En un emotivo relato, el cantante conocido como El Pepo compartió detalles sobre su vida en prisión domiciliaria y su camino hacia la rehabilitación en una entrevista con Mariana Fabianni en DDM (América). El artista se encuentra cumpliendo una condena relacionada con un trágico accidente vial que resultó en la muerte de dos miembros de su banda, mientras conducía bajo los efectos de estupefacientes y alcohol en la ruta 63.
En relación a su situación actual, El Pepo destacó los beneficios de la prisión domiciliaria y su esfuerzo por mantenerse activo. «Es algo que tiene sus beneficios, tiene que ser cuidado. Yo particularmente trato de no aburrirme, trato de siempre estar haciendo algo más allá del trabajo», reveló. Sobre este beneficio otorgado por su defensa, agregó: «Trato de concientizarme en que esto es el beneficio que obtuvo mi defensa. Primero no me tengo que fallar yo y segundo a mi familia y a mis abogados».
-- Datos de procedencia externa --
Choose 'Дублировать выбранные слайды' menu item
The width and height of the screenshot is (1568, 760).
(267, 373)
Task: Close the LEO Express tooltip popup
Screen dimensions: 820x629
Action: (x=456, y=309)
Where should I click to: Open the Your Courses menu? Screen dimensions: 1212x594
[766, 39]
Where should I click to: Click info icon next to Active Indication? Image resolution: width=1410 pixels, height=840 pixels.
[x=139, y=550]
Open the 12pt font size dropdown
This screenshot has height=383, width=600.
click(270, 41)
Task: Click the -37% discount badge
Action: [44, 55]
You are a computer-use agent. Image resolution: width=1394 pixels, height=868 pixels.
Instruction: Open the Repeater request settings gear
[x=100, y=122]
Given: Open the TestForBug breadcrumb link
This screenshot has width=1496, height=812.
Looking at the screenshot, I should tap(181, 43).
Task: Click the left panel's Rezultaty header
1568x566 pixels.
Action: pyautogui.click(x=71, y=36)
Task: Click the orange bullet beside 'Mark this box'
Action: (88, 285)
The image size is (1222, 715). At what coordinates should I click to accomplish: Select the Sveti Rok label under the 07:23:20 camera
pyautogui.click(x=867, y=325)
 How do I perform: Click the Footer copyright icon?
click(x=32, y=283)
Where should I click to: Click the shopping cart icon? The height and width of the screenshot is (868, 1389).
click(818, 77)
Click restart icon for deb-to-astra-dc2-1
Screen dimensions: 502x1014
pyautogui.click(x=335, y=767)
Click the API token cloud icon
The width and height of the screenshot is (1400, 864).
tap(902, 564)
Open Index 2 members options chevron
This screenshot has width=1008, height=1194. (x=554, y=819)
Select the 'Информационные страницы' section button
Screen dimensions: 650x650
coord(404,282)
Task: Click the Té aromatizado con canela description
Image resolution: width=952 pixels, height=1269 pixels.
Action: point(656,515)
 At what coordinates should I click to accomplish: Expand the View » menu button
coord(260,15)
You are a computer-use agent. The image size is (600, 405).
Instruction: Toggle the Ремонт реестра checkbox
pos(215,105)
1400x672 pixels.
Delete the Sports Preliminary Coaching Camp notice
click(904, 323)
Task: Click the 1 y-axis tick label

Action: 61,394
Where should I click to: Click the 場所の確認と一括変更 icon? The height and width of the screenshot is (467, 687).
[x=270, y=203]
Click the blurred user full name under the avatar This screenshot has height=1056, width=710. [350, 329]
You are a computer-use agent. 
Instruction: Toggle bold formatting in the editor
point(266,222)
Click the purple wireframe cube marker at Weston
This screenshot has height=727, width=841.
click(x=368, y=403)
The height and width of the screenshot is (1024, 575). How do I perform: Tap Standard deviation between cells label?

El cantante también compartió sus experiencias en diferentes cárceles y su visión de la rehabilitación en esos entornos. Comentó sobre la oscuridad que percibió en las prisiones y las diferencias entre el penal de Ezeiza y Melchor Romero. En cuanto a su tratamiento por el consumo de drogas y alcohol, mencionó que asiste semanalmente a sesiones de terapia con su psicóloga y psiquiatra. Reconoció la importancia de la rehabilitación y expresó: «Voy a seguir porque nunca se termina de estar rehabilitado. En la cárcel era imposible estar rehabilitado».
En relación a su fama y experiencia en prisión, El Pepo fue sincero acerca de su posición en la cárcel. «Yo nunca fui millonario, uno puede ser famoso pero que vaya a ciertos programas no significaba que cobre 100 mil dólares», compartió. Afirmó que en la cárcel no recibió trato preferencial y que fue visto como un recluso común por sus compañeros de pabellón.
El Pepo concluyó la entrevista expresando su enfoque en el presente y su determinación de tomar un día a la vez. «Ni estoy pensando en cumplir la condena. Yo quiero ir día a día», concluyó el artista, evidenciando una actitud de superación y aprendizaje ante las adversidades que enfrenta en su camino de rehabilitación y redención.